At the outset we note that the Anders safeguards do not govern our review of counsel's motion to withdraw. See Pennsylvania v. Finley, 481 U.S. 551, 554–55, 107 S.Ct. 1990, 95 L.Ed.2d 539 (1987); United States v. Wheeler, 814 F.3d 856, 857 (7th Cir. 2016). A defendant facing probation revocation has no constitutional right to counsel if he, like London, concedes the alleged violations without disputing the appropriateness of revocation or asserting a substantial argument against revocation that would be difficult to develop without counsel. See Gagnon v. Scarpelli, 411 U.S. 778, 93 S.Ct. 1756, 36 L.Ed.2d 656 (1973); United States v. Eskridge, 445 F.3d 930, 932–33 (7th Cir. 2006). Nevertheless, our practice has been to apply the Anders framework even in the revocation context. Wheeler, 814 F.3d at 857. Counsel here has submitted a brief that explains the nature of the case and addresses the potential issues that an appeal of this kind might be expected to involve. The analysis in counsel's brief appears thorough, so we limit our review to the subjects he discusses. See United States v. Bey, 748 F.3d 774, 776 (7th Cir. 2014).

Counsel first tells us that London does not wish to withdraw the admissions on which his revocation was based, so counsel appropriately avoids discussing whether London's admissions were knowing and voluntary. See Wheeler, 814 F.3d at 857; United States v. Knox, 287 F.3d 667, 671 (7th Cir. 2002).

Counsel does consider whether London could challenge the calculated policy-statement range and correctly concludes that this challenge would be frivolous. The probation officer who prepared the violation memorandum determined that all of London's violations were grade C and that his criminal history was I, yielding a Guidelines range of three to nine months. See U.S.S.G. § 7B1.1(a)(3), 7B1.4. The district court accepted these calculations without objection from London, thus limiting our review to plain error. See Wheeler, 814 F.3d at 857. We cannot find fault with these calculations and agree with counsel that any claim of error would be frivolous.

Counsel relatedly considers whether London could argue that the district court's sentence was premised on any factual findings that were clearly erroneous. A sentence based on inaccurate information violates a defendant's due process rights.

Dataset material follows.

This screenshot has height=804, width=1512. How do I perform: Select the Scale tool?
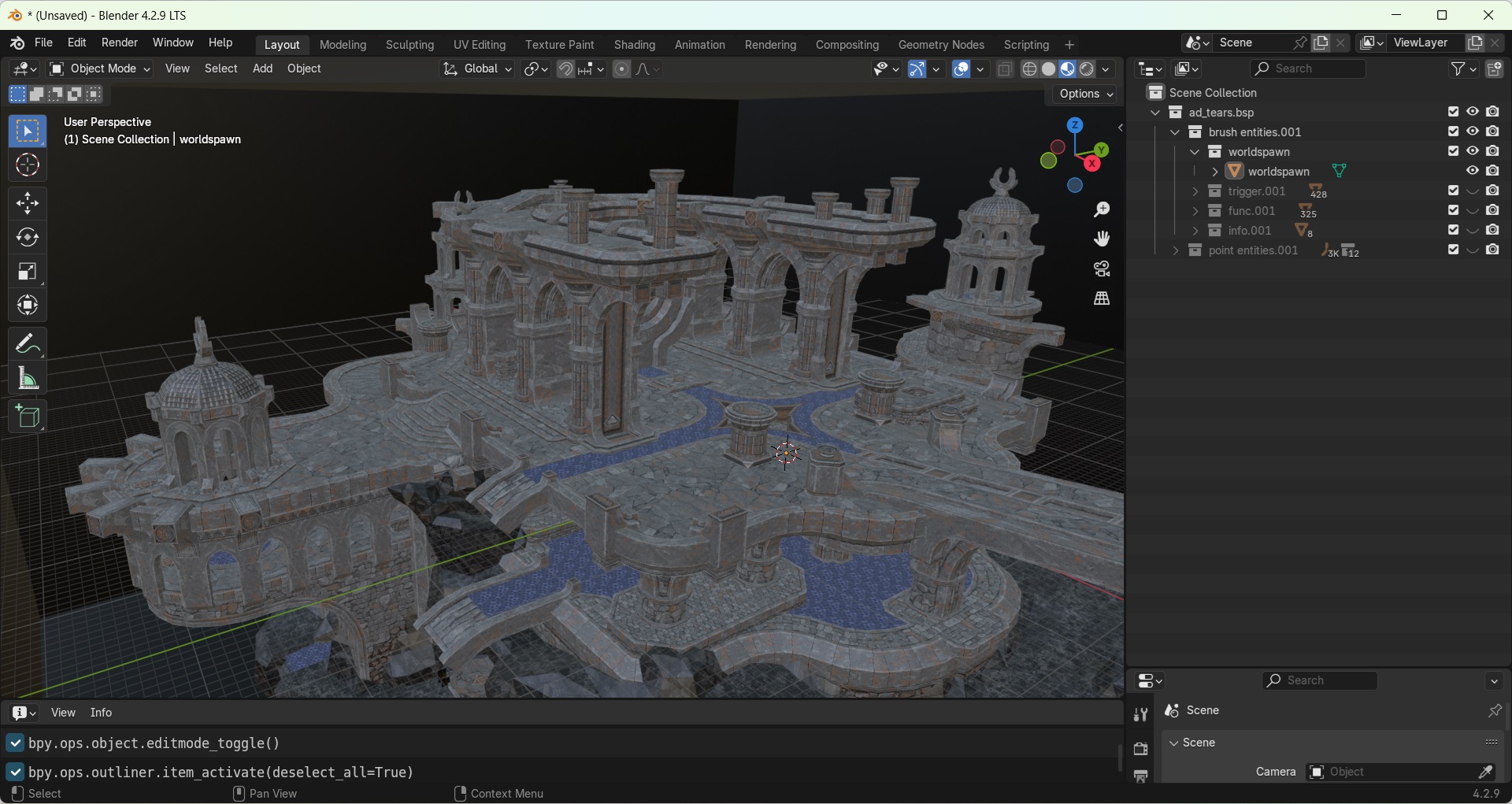[28, 272]
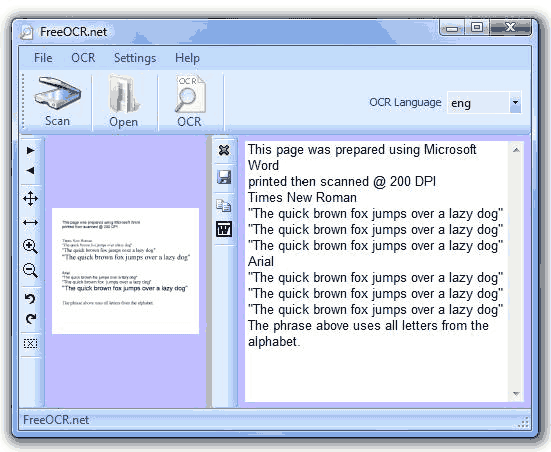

See Gall v. United States, 552 U.S. 38, 51, 128 S.Ct. 586, 169 L.Ed.2d 445 (2007); United States v. White, 868 F.3d 598, 603 (7th Cir. 2017). Counsel considers, for instance, whether London could challenge the finding that his restitution payments were erratic, made only under the pressure of impending court appearances. But as counsel explains, this challenge would be frivolous because the judge tracked the timing of each of London's payments, and noted that they were sporadic and inadequate, and made regularly only after the petition to revoke was filed. Counsel also considers challenging the court's finding that London had misrepresented a conversation with a paralegal with the U.S. Attorney's Office, who, he says, assured him that he could make monthly restitution payments in the sum of $100 rather than the $150 ordered by the court. But we also agree with counsel that this challenge would be frivolous because the district court reasonably chose to credit the paralegal's contrary testimony over London's. See United States v. Pollock, 757 F.3d 582, 593 (7th Cir. 2014).

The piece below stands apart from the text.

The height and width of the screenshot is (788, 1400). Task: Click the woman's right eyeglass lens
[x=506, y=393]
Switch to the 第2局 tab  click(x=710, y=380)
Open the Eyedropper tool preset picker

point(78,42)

Finally, counsel considers whether London could challenge the substantive reasonableness of his sentence, but he correctly concludes that doing so would be frivolous. A sentence, like London's, that falls within the policy-statement range is presumptively reasonable on appeal. United States v. Jones, 774 F.3d 399, 404 (7th Cir. 2014). Further, the district court justified the sentence based on the factors in 18 U.S.C. § 3553(a), see id. § 3565(a), specifically: the need to promote respect for the law (highlighting London's repeated failure to follow his probation officers' instructions as well as the court's own order to pay restitution); the need to afford deterrence (in light of London's misrepresentations); and the need to provide just punishment (rejecting as inadequate London's promise at resentencing to pay the proper amounts in the future).

We GRANT counsel's motion to withdraw and DISMISS the appeal.